Unter den Feiernden ist Siham Zein ad-Din. Ihre Freude ist gross, doch sie wünscht sich, dass ihr Sohn diesen Tag erlebt hätte. Der Oberstleutnant Khaldun Zein ad-Din war 2011 wegen der Gewalt des Regimes gegen friedliche Demonstranten desertiert – und kam zwei Jahre später im Kampf gegen das Regime ums Leben. «Sie nannten ihn einen Terroristen, dabei hat er nur sich selbst und andere verteidigt», sagt die Mutter.
Ein Zentrum der Proteste
Das Bild ihres Sohnes hängt jetzt über der Tribüne am Platz, wo festliche Musik gespielt wird. Vor über einem Jahr schon hatte hier eine neue Protestbewegung gegen das Regime begonnen – und Syrern an anderen Orten Hoffnung gemacht.
Dass Proteste hier möglich waren, lag an der besonderen Situation von Sweidah während des Bürgerkriegs. Viele Drusen weigerten sich, für Assad in den Krieg zu ziehen und andere Syrer zu bekämpfen. Assad behauptete von sich, nur er könne die syrischen Minderheiten schützen. Deswegen konnte er die Drusen nicht offen bekämpfen. So kam es zum Deal: Die Drusen blieben im Krieg neutral, und das Regime nahm in Sweidah keine Verhaftungen vor.
Noch vor zwei bis drei Jahren sei bei vielen Drusen die Angst vor den Islamisten stärker als der Hass auf das Regime gewesen. Aber am Ende hätten sie es nur noch loswerden wollen, sagt der Anwalt und Dissident Ayman Sheib ad-Din. Die Grundversorgung war zusammengebrochen – und die Menschen wurden vom Regime gnadenlos ausgepresst und drangsaliert.
Befreier mit Blut an den Händen
«Jetzt wird ausgerechnet einer als Befreier gefeiert, der selber syrisches Blut an den Händen hat», sagt Sheib ad-Din über HTS-Chef Achmed al-Scharaa. Er kritisiert, dass Scharaa bisher alle Schlüsselstellen der Macht mit eigenen Leuten besetzt hat. Und er sieht die Schutzgarantien des Islamisten gegenüber Minderheiten kritisch. «Wir brauchen keine Schutzgarantien. Wir brauchen gleichberechtigte Teilhabe bei der Gestaltung unserer Zukunft», sagt der Anwalt.

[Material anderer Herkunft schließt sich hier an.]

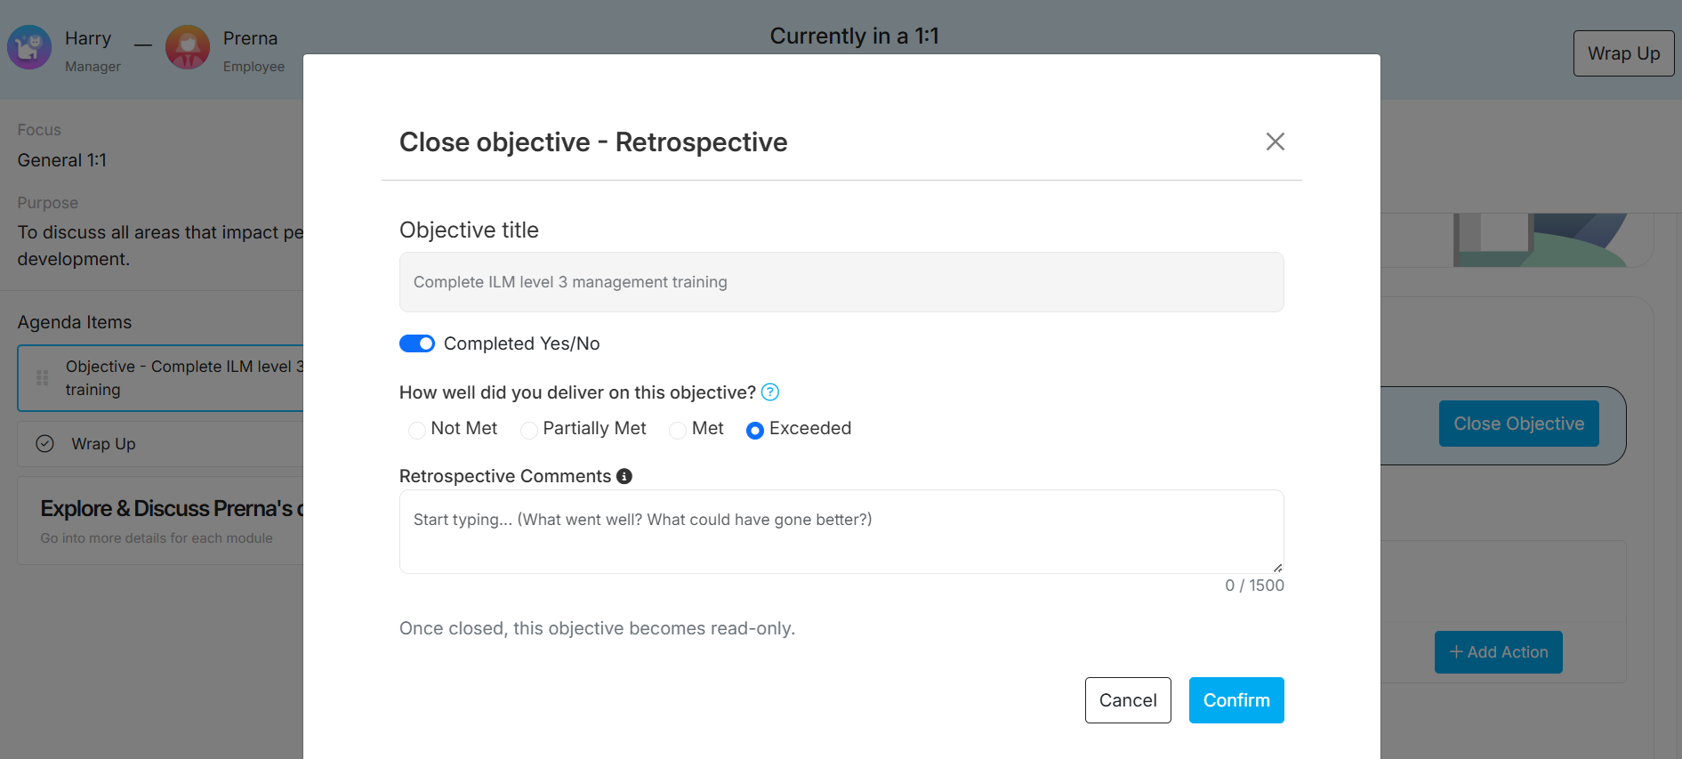The image size is (1682, 759).
Task: Click Harry's manager avatar
Action: (29, 47)
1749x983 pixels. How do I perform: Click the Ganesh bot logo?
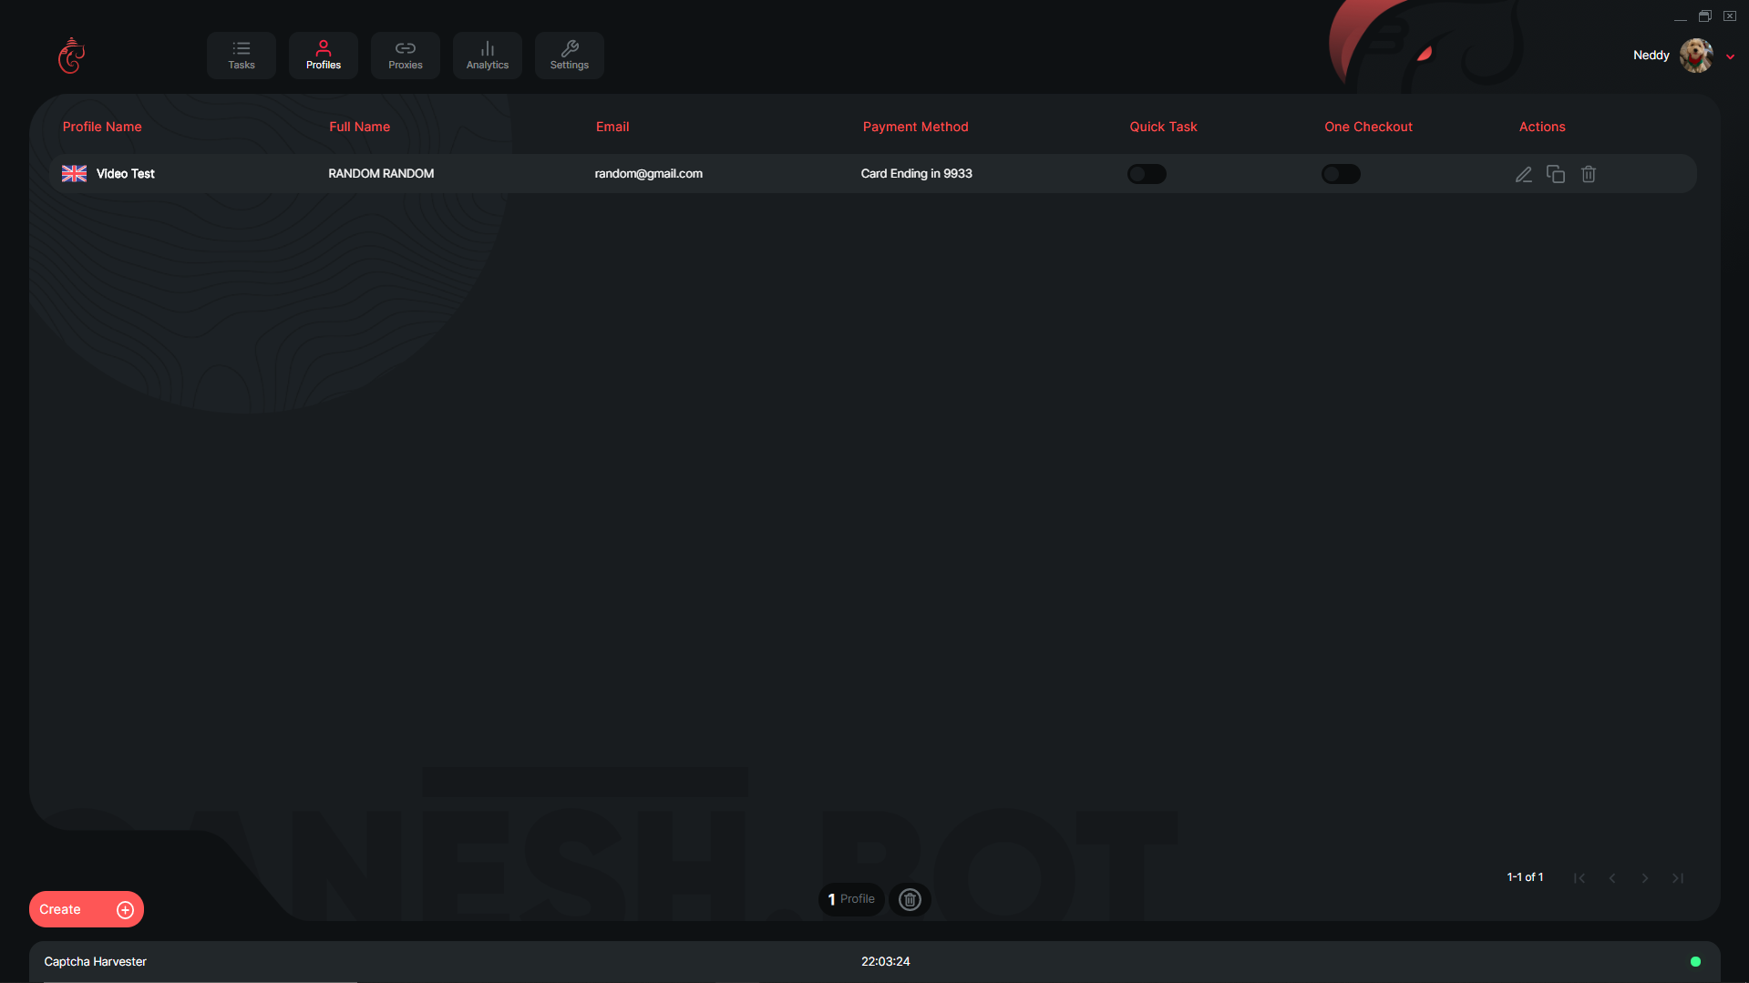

Teilhabe fordert auch der erst 29-jährige drusische Anführer Laith al-Balaous. Er trat in die Fussstapfen seines Vaters, der 2015 ermordet wurde, vermutlich vom Regime – nachdem er in Sweidah eine regimekritische Bewegung und Miliz zur «Verteidigung der Würde» gegründet hatte. Mit dieser Miliz half sein Sohn Anfang Dezember bei der Eroberung von Damaskus mit.
Inzwischen hat HTS-Chef Achmed al-Scharaa, der bisher unter seinem Kampfnamen Abu Mohammed al-Golani bekannt war, eine nationale Konferenz angekündigt, bei der alle Teile der Gesellschaft vertreten sein sollen.
Das Ziel, sagt Balaous, müsse eine demokratische Verfassung sein. «Wir haben nicht einen Tyrannen gestürzt, damit nun ein anderer kommt. Nur über unsere Leichen werden wir das akzeptieren», sagt der Drusenführer kämpferisch.